◆ **Extract provided**
== Segment start ==

Sex Therapy: The Session is the fourth studio album by American R&B recording artist Robin Thicke, released December 15, 2009 on Star Trak Entertainment in the United States. Sex Therapy also features guest contributions by Jay-Z, Game, Kid Cudi, Snoop Dogg, Nicki Minaj and Estelle. The album debuted at number 9 on the US Billboard 200 chart, selling 123,000 copies in its first week. Upon its release, Sex Therapy received generally positive reviews from music critics.

Background
Speaking in March 2010 to noted UK R&B writer Pete Lewis – Deputy Editor of the award-winning Blues & Soul – Thicke explained: "I'm always gonna have the influence of Marvin Gaye, Stevie Wonder and Al Green in my music. But with this 'Sex Therapy' album, I also wanted to show my HIP HOP side. I grew up listening to Run DMC and NWA and Biggie and Pac and Jay-Z... So I really wanted to make a record that represented how much that music has influenced me. Plus, because I'd been writing deep and sad songs for a while, I think I was just tired of wallowing in my own self-depression! So, in terms of overall feel, I definitely wanted this album to be lighter on its FEET!"

== Segment end ==

(Stored items)
== Segment start ==

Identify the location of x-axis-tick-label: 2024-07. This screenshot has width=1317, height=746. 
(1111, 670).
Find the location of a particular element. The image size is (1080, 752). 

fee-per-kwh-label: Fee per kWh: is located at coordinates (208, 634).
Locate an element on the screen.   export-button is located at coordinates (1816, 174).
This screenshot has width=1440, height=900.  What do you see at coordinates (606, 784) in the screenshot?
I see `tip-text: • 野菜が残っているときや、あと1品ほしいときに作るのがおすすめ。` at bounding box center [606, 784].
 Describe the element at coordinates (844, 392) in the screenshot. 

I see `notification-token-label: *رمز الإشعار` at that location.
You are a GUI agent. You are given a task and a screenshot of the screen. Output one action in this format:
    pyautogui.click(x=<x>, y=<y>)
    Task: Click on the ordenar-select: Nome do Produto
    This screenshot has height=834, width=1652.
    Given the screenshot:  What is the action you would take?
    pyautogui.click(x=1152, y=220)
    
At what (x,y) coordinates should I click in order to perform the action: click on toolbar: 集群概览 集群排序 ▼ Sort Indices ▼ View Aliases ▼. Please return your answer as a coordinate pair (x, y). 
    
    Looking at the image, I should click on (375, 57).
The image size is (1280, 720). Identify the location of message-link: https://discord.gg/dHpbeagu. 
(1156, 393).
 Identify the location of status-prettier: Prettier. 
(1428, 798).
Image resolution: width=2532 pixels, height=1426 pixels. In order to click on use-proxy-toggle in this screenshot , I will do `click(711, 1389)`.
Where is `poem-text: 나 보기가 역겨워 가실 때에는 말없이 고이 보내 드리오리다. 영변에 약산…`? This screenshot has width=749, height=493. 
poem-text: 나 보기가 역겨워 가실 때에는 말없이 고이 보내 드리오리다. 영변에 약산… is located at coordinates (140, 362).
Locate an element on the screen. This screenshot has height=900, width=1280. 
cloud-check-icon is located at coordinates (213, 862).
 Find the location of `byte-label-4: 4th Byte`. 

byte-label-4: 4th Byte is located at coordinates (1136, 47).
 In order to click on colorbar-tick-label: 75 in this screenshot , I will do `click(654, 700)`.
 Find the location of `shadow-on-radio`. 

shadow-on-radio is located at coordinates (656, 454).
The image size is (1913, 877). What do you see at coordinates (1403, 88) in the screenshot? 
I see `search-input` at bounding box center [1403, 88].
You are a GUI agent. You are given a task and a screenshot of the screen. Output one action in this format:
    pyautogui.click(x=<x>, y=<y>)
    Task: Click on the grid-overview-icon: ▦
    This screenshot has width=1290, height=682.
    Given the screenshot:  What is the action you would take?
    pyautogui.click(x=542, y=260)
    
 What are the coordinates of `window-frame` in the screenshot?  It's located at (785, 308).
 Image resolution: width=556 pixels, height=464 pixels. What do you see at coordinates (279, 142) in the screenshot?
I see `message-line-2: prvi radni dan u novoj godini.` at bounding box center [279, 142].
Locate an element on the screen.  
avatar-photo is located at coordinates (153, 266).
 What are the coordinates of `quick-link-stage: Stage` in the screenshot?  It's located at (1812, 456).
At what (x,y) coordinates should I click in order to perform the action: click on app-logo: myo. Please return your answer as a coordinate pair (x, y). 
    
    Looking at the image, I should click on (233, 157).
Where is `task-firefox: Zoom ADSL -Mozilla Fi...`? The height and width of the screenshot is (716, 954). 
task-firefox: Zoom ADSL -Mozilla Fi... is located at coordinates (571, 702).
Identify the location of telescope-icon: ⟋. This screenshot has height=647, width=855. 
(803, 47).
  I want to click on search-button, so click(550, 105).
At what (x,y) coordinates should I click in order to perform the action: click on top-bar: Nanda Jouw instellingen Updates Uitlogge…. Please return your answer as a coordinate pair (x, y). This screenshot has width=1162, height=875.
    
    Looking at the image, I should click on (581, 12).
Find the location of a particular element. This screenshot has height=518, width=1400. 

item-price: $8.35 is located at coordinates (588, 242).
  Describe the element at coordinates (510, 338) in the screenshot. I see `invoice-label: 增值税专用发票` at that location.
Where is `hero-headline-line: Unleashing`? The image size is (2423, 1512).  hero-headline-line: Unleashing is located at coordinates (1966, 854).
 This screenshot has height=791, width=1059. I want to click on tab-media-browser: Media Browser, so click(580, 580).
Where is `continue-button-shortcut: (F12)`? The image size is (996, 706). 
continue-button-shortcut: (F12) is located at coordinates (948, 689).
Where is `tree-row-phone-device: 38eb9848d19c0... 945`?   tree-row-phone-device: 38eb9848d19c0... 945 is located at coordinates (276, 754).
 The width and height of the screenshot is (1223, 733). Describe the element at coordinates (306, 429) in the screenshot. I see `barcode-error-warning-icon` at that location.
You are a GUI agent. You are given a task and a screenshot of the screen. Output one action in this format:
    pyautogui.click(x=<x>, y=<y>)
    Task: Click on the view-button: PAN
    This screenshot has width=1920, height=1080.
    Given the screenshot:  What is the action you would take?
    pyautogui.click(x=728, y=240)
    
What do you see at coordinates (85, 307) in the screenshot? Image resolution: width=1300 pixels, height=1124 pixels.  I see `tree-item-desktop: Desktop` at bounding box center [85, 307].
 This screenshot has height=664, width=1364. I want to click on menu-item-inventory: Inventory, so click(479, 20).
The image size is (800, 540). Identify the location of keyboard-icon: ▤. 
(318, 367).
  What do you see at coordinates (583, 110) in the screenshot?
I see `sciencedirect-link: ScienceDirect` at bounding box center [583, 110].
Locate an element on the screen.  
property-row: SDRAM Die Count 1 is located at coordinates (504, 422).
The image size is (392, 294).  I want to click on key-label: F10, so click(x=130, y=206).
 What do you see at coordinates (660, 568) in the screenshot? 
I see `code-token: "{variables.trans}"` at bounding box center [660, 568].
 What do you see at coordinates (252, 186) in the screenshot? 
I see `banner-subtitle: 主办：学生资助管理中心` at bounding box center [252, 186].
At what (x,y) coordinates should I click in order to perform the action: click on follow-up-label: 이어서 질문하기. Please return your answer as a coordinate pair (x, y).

== Segment end ==

◆ **Task item**
Extract the passage of the Sex Therapy album text starting at "Sex Therapy: The" and ending at "from music critics.". Rely only on the Sex Therapy album text for what is asked.

◆ **Written reply**
Sex Therapy: The Session is the fourth studio album by American R&B recording artist Robin Thicke, released December 15, 2009 on Star Trak Entertainment in the United States. Sex Therapy also features guest contributions by Jay-Z, Game, Kid Cudi, Snoop Dogg, Nicki Minaj and Estelle. The album debuted at number 9 on the US Billboard 200 chart, selling 123,000 copies in its first week. Upon its release, Sex Therapy received generally positive reviews from music critics.